The army found itself in a critical situation. Cut off from its supplies, it could neither advance nor retreat. “At the same time the rifle fire all around made it plain to all that this was in truth a siege to which they were being subjected, even though the enemies’ lines in the form of numerous trenches were spread out laxly, in an undefined radius, over the slopes of the hill… The bold and unvarying tactics of the jagunços were nowhere more clearly revealed than in the resistance which he offered even while retreating, as he sought every means of shelter which the terrain afforded… On the one hand were men equipped for war by all the resources of modern industry, materially strong and brutal, as from the mouths of their cannons they hurled tons of steel on the rebels; and on the other hand, were these rude warriors who opposed to all this the masterly stratagems of the backwoodsman. The latter willingly gave their antagonists his meaningless victories, which served merely as a lure; but even as the ‘victor’, after having paved with lead the soil of the caatingas, was unfurling his banners and awakening the desert echoes with his drumbeats, they, not possessing these refinements of civilization, kept time to triumphal hymns with the whines of bullets from their shotguns.”[36]

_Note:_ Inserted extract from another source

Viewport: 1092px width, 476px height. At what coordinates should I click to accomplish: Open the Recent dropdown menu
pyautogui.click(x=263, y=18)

Two weeks later, supplies managed to arrive and the troops launched an attack on the village. They were defeated with considerable losses. In the army and the government, there was dismay.

High command of the fourth and final expedition in Canudos. In the foreground, from left to right, the generals-Brigadier João Barbosa da Silva, commander of the first column, Artur Oscar de Guimarães Andrade, general-in-chief of the expedition, Carlos Eugênio de Andrade Guimarães, brother of Arthur Oscar and commander of the 2nd column, Major Salvador Pires de Carvalho Aragon, commander of the 5th Police in Bahia, and two officers of the 1st Cavalry regiment. Foto de Flávio de barros, 1897 – http://www.scielo.br

A new brigade, the Girard brigade, was hastily formed in Queimadas, consisting of one thousand forty-two soldiers and sixty-eight officers. It set off on August 3 to supply Arthur Oscar’s army with men and provisions. On the 15th it was attacked and lost ninety-one blockheads, for which it earned the mocking epithet, the nice brigade.

The government now understood that it was no longer a question of making an assault against a village, but of organizing a genuine military campaign of several weeks, if not several months, with the aim of completely surrounding it. It understood that the war would be long and hard and that it needed to supply itself with the necessary tools.

Marshall Bittencourt was put in charge of the campaign. Two supplementary brigades arrived from Bahia and formed a division. A regular convoy service for Monte-Santo was organized. The army no longer risked being cut off from its rear and could thus be installed in a trench war. The long strangulation of Canudos had begun.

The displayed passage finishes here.